韓国が朴槿恵大統領の弾劾をめぐって揺れている。ここで注目したいのは、韓国憲法における弾劾制度の欠陥である。
アメリカの場合と比較してみよう。弾劾、すなわち大統領を任期途中で解職する事由に当たるのはあくまで個人としての犯罪であって、政権の政策ではない。この点は韓国も米国も同じだ。議院内閣制における内閣不信任とは制度の趣旨が違うわけである。
ちなみに、アメリカでは、下院が検事役となって過半数の賛成で訴追し、上院が裁判官役となり出席議員の 3 分の 2 が賛成すれば大統領弾劾が成立する。しかし、その場合、憲法の規定で副大統領が後継大統領となって残余の任期を全うするため、政権全体としての継続性は担保される。
ところが韓国では、大統領が弾劾されると、政権全体がつぶれ、大統領選挙(60 日以内)になだれ込むことになる。これは個人の犯罪追及という制度本来の趣旨に合致しない。
仮に、名は弾劾でも内閣不信任に近い制度というなら、政権の側にも、議会を解散して国民の信を問うという対抗手段が用意されていなければならないが、韓国憲法にはその規定はない。この制度的欠陥を親北勢力に突かれたのが現在の韓国の姿だと言える。
アメリカでは、仮にドナルド・トランプ次期大統領が就任後に弾劾されれば、副大統領となるマイク・ペンス氏が大統領となり、かえって共和党政権としては安定するのではないか。そのことが、左翼陣営による安易なトランプ弾劾への抑止力ともなっている。

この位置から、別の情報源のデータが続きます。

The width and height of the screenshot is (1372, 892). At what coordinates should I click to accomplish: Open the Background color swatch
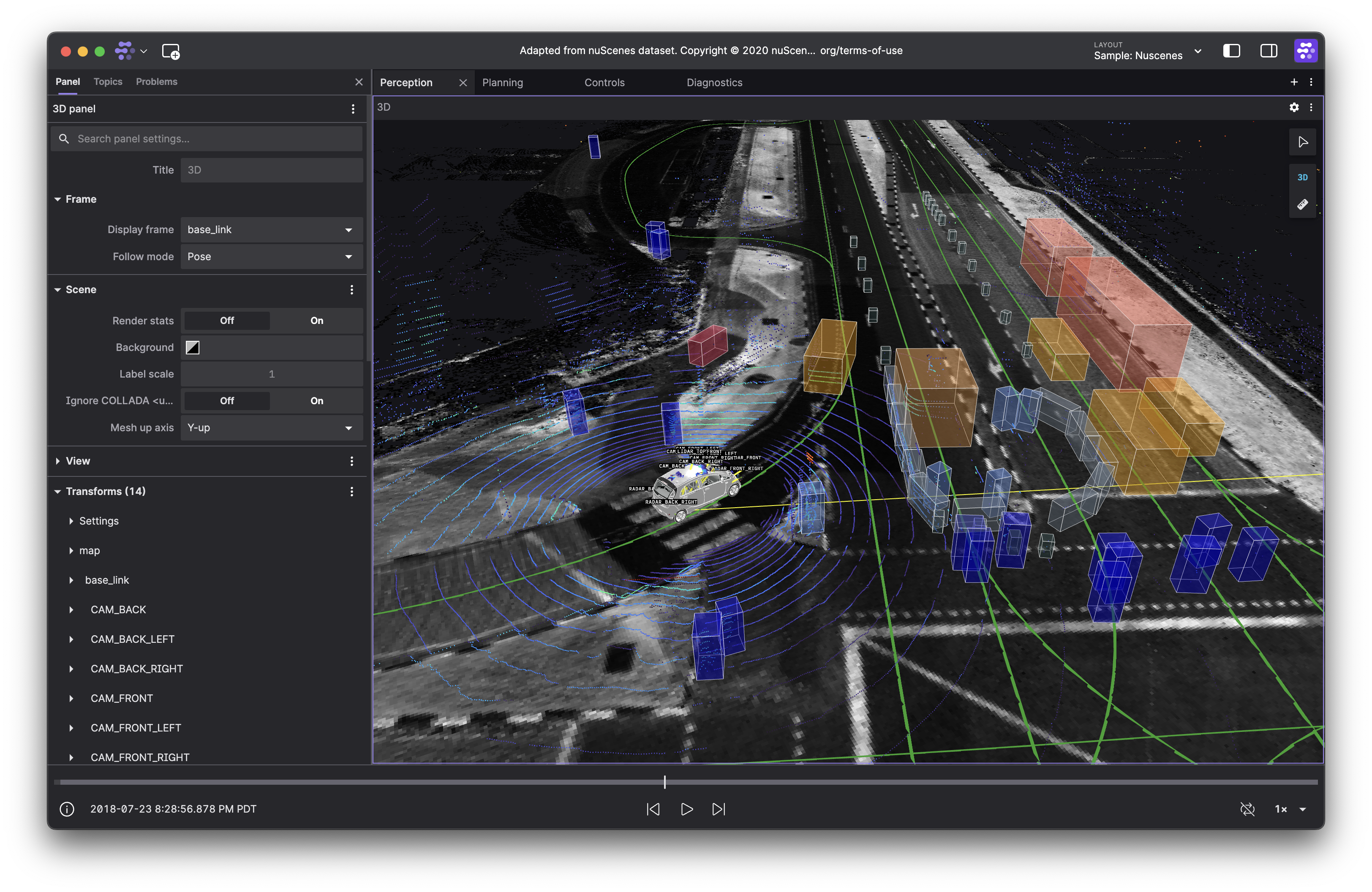click(193, 348)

かつて 1998 年 12 月、当時のビル・クリントン大統領(民主党)が、女性問題をめぐる虚偽証言と捜査妨害(perjury and obstruction of justice)のかどで、野党共和党多数の下院に弾劾訴追されたものの、 1999 年 2 月、上院の投票で3 分の 2 に達せず、不成立となったことがある。
この時、共和党内にも、クリントン氏を弾劾すれば、副大統領のアル・ゴア氏が跡を継ぎ、現職大統領として 次の2000 年大統領選挙に臨むため、かえって共和党候補が不利になりかねない、弾劾追求ではなく大統領譴責決議くらいが望ましいと深追いを戒める声もあったという。
ともあれ、憲法の不備による韓国の混乱は、日本にとって他人事ではない。9条などに因る防衛欠陥は、より危うい形で危機を深く潜行させているのかも知れない。